It's all signaling & identification, so if you don't want people seeing a Thin Blue Line flag & going "maybe that's not somewhere I want to be", talk with the thin-blue-line people & get them to stop doing the things that make some people want to avoid them.



> It's odd to attach "contributing to toxic divisiveness" to someone pattern-matching, rather than the people creating the pattern.

Eh, don't really like this concept as a general principle. 'Pattern-matching' can often just be discrimination.

FWIW, I think it is fine to make inferences based on what flags people are flying and avoid overly patriotic people.
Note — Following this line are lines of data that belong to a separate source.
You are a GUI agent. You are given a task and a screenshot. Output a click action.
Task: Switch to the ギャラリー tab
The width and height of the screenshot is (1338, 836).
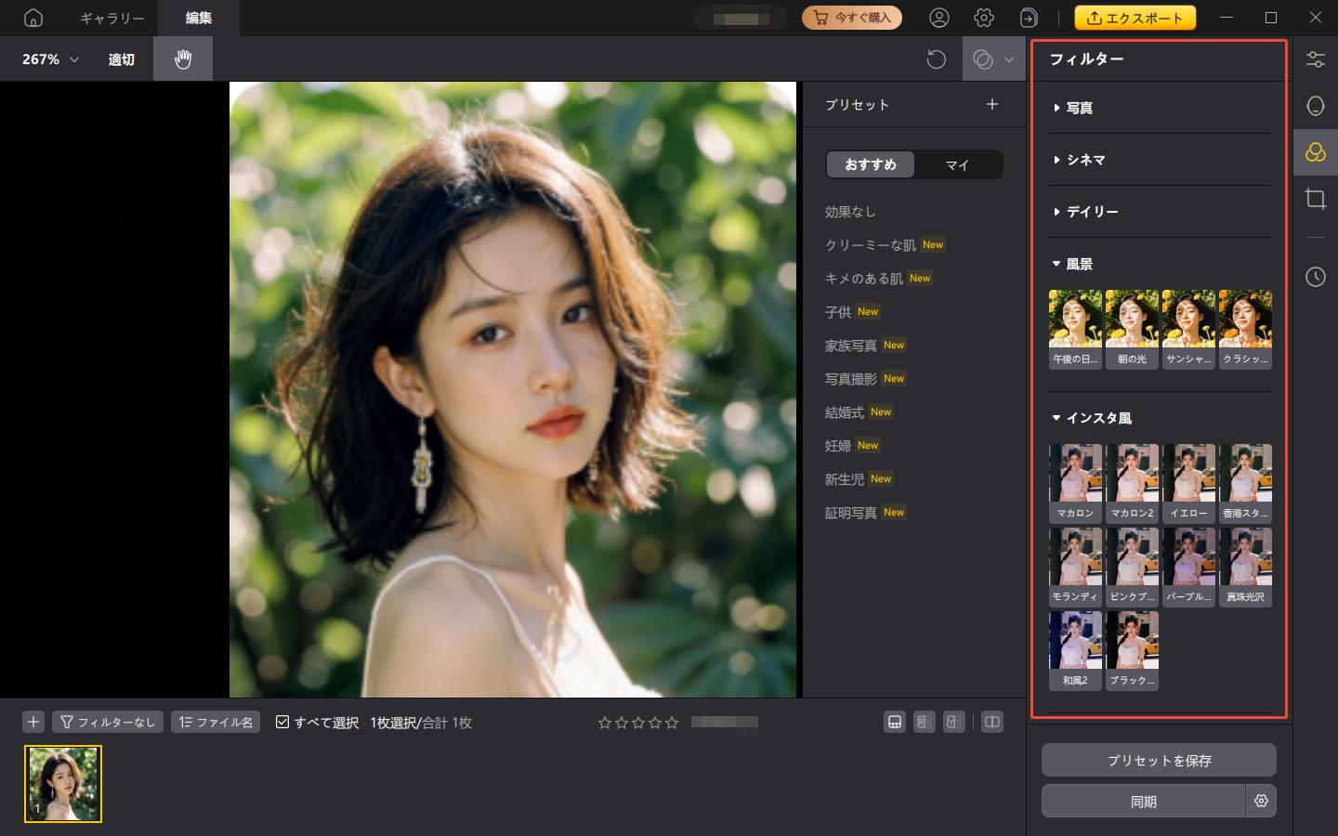[x=112, y=18]
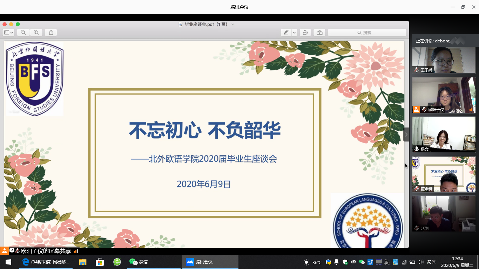
Task: Click the zoom out magnifier icon
Action: (x=23, y=33)
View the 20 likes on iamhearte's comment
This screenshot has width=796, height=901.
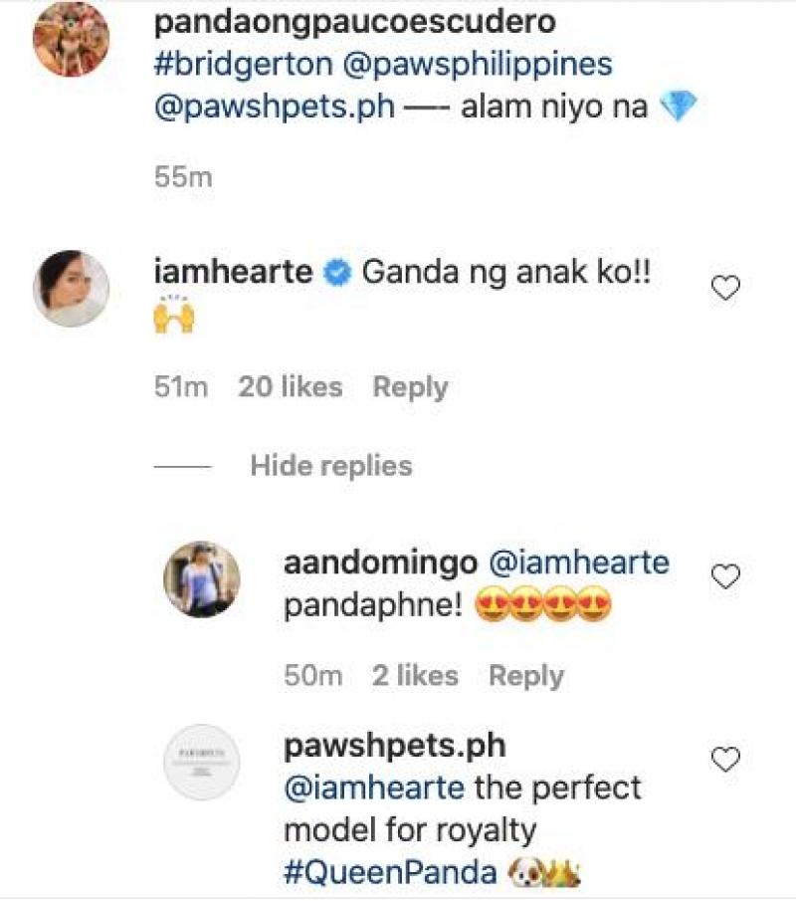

Let's see if you're consistent

> if you don't want people seeing a predominantly black neighborhood & going "maybe that's not somewhere I want to be", talk with the people living in black neighborhoods & get them to stop doing the things that make some people want to avoid them.

Do you still think there's nothing wrong with prejudice, or in your words, pattern-matching?


The difference that hasn’t been addressed, which to me is fundamental, is that we’re talking specifically about behaviors done intentionally whose purpose is to signal membership into specific tribes.

I don’t know what the right way to address this because it’s become extremely common to not organize under explicit banners but instead make your membership known by not subtle dog whistles to maintain, again, not subtle plausible deniability. Like everyone does it! I could fill your screen with just the liberal/left/blue whistles I know about. This will always suck for the people who aren’t announcing their membership but the alternative is being ignorant to the groups de facto organizing.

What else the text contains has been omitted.